◆ About this task
Nothing should differ between your answer and the records below.

* * *

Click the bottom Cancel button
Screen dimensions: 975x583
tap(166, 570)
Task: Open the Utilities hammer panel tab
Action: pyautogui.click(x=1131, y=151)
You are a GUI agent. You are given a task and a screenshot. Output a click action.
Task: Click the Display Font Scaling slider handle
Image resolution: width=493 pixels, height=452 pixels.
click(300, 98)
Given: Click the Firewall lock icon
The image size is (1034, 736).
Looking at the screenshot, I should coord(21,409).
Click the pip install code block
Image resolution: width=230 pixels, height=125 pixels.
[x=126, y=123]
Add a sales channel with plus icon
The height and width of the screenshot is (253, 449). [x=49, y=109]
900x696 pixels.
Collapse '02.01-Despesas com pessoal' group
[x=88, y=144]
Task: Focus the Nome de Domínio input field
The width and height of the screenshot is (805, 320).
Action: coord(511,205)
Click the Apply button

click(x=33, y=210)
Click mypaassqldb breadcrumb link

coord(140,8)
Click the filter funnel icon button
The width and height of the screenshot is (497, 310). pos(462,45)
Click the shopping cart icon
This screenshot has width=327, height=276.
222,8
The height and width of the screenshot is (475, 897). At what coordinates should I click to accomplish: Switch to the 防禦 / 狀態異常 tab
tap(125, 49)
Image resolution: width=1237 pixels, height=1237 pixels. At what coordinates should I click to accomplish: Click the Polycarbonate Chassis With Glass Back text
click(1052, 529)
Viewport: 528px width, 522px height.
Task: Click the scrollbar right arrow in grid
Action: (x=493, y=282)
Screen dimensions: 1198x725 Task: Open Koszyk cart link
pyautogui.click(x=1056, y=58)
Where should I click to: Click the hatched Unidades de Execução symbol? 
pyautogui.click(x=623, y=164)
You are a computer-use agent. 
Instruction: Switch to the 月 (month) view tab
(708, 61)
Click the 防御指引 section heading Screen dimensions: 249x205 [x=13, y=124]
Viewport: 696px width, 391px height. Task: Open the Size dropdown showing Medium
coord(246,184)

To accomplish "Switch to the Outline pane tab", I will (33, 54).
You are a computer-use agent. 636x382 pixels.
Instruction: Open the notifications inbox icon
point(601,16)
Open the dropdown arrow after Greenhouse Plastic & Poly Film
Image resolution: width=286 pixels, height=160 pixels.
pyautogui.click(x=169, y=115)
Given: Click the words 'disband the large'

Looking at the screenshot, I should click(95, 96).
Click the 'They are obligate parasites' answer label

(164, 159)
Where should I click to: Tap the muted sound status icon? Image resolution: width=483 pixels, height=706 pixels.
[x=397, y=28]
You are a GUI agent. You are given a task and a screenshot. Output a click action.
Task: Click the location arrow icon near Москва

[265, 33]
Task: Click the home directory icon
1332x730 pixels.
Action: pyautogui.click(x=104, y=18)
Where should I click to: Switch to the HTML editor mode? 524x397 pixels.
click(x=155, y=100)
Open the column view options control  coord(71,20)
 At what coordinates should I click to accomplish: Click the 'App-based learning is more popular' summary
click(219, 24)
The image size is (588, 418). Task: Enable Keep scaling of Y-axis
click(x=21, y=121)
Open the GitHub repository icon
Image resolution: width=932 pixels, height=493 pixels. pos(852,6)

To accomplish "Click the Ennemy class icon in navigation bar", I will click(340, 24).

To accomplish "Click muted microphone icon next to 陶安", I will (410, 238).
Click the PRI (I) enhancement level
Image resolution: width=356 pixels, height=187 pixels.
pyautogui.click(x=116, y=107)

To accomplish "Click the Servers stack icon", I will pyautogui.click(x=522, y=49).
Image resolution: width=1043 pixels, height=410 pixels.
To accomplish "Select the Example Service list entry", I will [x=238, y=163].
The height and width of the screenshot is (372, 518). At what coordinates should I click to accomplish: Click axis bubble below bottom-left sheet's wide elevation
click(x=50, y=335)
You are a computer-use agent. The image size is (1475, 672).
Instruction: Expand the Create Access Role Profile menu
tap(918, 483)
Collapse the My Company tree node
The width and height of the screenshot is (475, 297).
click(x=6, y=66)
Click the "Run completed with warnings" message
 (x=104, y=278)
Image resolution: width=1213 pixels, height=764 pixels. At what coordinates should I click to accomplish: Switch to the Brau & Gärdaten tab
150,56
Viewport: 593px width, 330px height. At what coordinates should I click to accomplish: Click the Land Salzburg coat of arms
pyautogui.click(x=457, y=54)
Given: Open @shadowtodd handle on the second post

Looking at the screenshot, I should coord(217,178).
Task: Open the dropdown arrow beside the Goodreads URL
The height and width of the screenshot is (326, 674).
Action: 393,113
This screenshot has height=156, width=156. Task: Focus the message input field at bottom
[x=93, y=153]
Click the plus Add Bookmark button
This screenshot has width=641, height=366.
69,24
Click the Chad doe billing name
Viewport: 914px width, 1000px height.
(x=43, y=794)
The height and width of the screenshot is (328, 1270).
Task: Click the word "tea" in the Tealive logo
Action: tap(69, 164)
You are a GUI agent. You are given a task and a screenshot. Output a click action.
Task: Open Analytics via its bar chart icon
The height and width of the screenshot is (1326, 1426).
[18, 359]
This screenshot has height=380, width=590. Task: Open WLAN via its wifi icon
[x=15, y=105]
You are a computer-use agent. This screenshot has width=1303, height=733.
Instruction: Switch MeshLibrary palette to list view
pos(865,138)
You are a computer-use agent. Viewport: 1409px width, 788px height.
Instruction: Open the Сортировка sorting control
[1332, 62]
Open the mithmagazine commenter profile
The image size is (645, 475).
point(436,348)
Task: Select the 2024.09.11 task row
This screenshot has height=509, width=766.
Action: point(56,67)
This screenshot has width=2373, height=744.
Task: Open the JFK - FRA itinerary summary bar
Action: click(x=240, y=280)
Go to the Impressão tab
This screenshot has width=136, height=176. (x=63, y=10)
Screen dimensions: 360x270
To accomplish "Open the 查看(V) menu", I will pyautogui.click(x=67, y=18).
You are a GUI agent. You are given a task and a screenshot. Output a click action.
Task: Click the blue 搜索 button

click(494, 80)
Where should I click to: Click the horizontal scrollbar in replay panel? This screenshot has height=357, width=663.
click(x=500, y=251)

* * *

◆ Output below
Click the bottom Cancel button
Screen dimensions: 975x583
tap(166, 570)
Task: Open the Utilities hammer panel tab
Action: pyautogui.click(x=1131, y=151)
You are a GUI agent. You are given a task and a screenshot. Output a click action.
Task: Click the Display Font Scaling slider handle
Image resolution: width=493 pixels, height=452 pixels.
click(300, 98)
Given: Click the Firewall lock icon
The image size is (1034, 736).
Looking at the screenshot, I should coord(21,409).
Click the pip install code block
Image resolution: width=230 pixels, height=125 pixels.
[x=126, y=123]
Add a sales channel with plus icon
The height and width of the screenshot is (253, 449). [x=49, y=109]
900x696 pixels.
Collapse '02.01-Despesas com pessoal' group
[x=88, y=144]
Task: Focus the Nome de Domínio input field
The width and height of the screenshot is (805, 320).
Action: coord(511,205)
Click the Apply button

click(x=33, y=210)
Click mypaassqldb breadcrumb link

coord(140,8)
Click the filter funnel icon button
The width and height of the screenshot is (497, 310). pos(462,45)
Click the shopping cart icon
This screenshot has width=327, height=276.
222,8
The height and width of the screenshot is (475, 897). At what coordinates should I click to accomplish: Switch to the 防禦 / 狀態異常 tab
tap(125, 49)
Image resolution: width=1237 pixels, height=1237 pixels. At what coordinates should I click to accomplish: Click the Polycarbonate Chassis With Glass Back text
click(1052, 529)
Viewport: 528px width, 522px height.
Task: Click the scrollbar right arrow in grid
Action: (x=493, y=282)
Screen dimensions: 1198x725 Task: Open Koszyk cart link
pyautogui.click(x=1056, y=58)
Where should I click to: Click the hatched Unidades de Execução symbol? 
pyautogui.click(x=623, y=164)
You are a computer-use agent. 
Instruction: Switch to the 月 (month) view tab
(708, 61)
Click the 防御指引 section heading Screen dimensions: 249x205 [x=13, y=124]
Viewport: 696px width, 391px height. Task: Open the Size dropdown showing Medium
coord(246,184)

To accomplish "Switch to the Outline pane tab", I will (33, 54).
You are a computer-use agent. 636x382 pixels.
Instruction: Open the notifications inbox icon
point(601,16)
Open the dropdown arrow after Greenhouse Plastic & Poly Film
Image resolution: width=286 pixels, height=160 pixels.
pyautogui.click(x=169, y=115)
Given: Click the words 'disband the large'

Looking at the screenshot, I should click(95, 96).
Click the 'They are obligate parasites' answer label

(164, 159)
Where should I click to: Tap the muted sound status icon? Image resolution: width=483 pixels, height=706 pixels.
[x=397, y=28]
You are a GUI agent. You are given a task and a screenshot. Output a click action.
Task: Click the location arrow icon near Москва

[265, 33]
Task: Click the home directory icon
1332x730 pixels.
Action: pyautogui.click(x=104, y=18)
Where should I click to: Switch to the HTML editor mode? 524x397 pixels.
click(x=155, y=100)
Open the column view options control  coord(71,20)
 At what coordinates should I click to accomplish: Click the 'App-based learning is more popular' summary
click(219, 24)
The image size is (588, 418). Task: Enable Keep scaling of Y-axis
click(x=21, y=121)
Open the GitHub repository icon
Image resolution: width=932 pixels, height=493 pixels. pos(852,6)

To accomplish "Click the Ennemy class icon in navigation bar", I will click(340, 24).

To accomplish "Click muted microphone icon next to 陶安", I will (410, 238).
Click the PRI (I) enhancement level
Image resolution: width=356 pixels, height=187 pixels.
pyautogui.click(x=116, y=107)

To accomplish "Click the Servers stack icon", I will pyautogui.click(x=522, y=49).
Image resolution: width=1043 pixels, height=410 pixels.
To accomplish "Select the Example Service list entry", I will [x=238, y=163].
The height and width of the screenshot is (372, 518). At what coordinates should I click to accomplish: Click axis bubble below bottom-left sheet's wide elevation
click(x=50, y=335)
You are a computer-use agent. The image size is (1475, 672).
Instruction: Expand the Create Access Role Profile menu
tap(918, 483)
Collapse the My Company tree node
The width and height of the screenshot is (475, 297).
click(x=6, y=66)
Click the "Run completed with warnings" message
 (x=104, y=278)
Image resolution: width=1213 pixels, height=764 pixels. At what coordinates should I click to accomplish: Switch to the Brau & Gärdaten tab
150,56
Viewport: 593px width, 330px height. At what coordinates should I click to accomplish: Click the Land Salzburg coat of arms
pyautogui.click(x=457, y=54)
Given: Open @shadowtodd handle on the second post

Looking at the screenshot, I should coord(217,178).
Task: Open the dropdown arrow beside the Goodreads URL
The height and width of the screenshot is (326, 674).
Action: 393,113
This screenshot has height=156, width=156. Task: Focus the message input field at bottom
[x=93, y=153]
Click the plus Add Bookmark button
This screenshot has width=641, height=366.
69,24
Click the Chad doe billing name
Viewport: 914px width, 1000px height.
(x=43, y=794)
The height and width of the screenshot is (328, 1270).
Task: Click the word "tea" in the Tealive logo
Action: tap(69, 164)
You are a GUI agent. You are given a task and a screenshot. Output a click action.
Task: Open Analytics via its bar chart icon
The height and width of the screenshot is (1326, 1426).
[18, 359]
This screenshot has height=380, width=590. Task: Open WLAN via its wifi icon
[x=15, y=105]
You are a computer-use agent. This screenshot has width=1303, height=733.
Instruction: Switch MeshLibrary palette to list view
pos(865,138)
You are a computer-use agent. Viewport: 1409px width, 788px height.
Instruction: Open the Сортировка sorting control
[1332, 62]
Open the mithmagazine commenter profile
The image size is (645, 475).
point(436,348)
Task: Select the 2024.09.11 task row
This screenshot has height=509, width=766.
Action: point(56,67)
This screenshot has width=2373, height=744.
Task: Open the JFK - FRA itinerary summary bar
Action: click(x=240, y=280)
Go to the Impressão tab
This screenshot has width=136, height=176. (x=63, y=10)
Screen dimensions: 360x270
To accomplish "Open the 查看(V) menu", I will pyautogui.click(x=67, y=18).
You are a GUI agent. You are given a task and a screenshot. Output a click action.
Task: Click the blue 搜索 button

click(494, 80)
Where should I click to: Click the horizontal scrollbar in replay panel? This screenshot has height=357, width=663.
click(x=500, y=251)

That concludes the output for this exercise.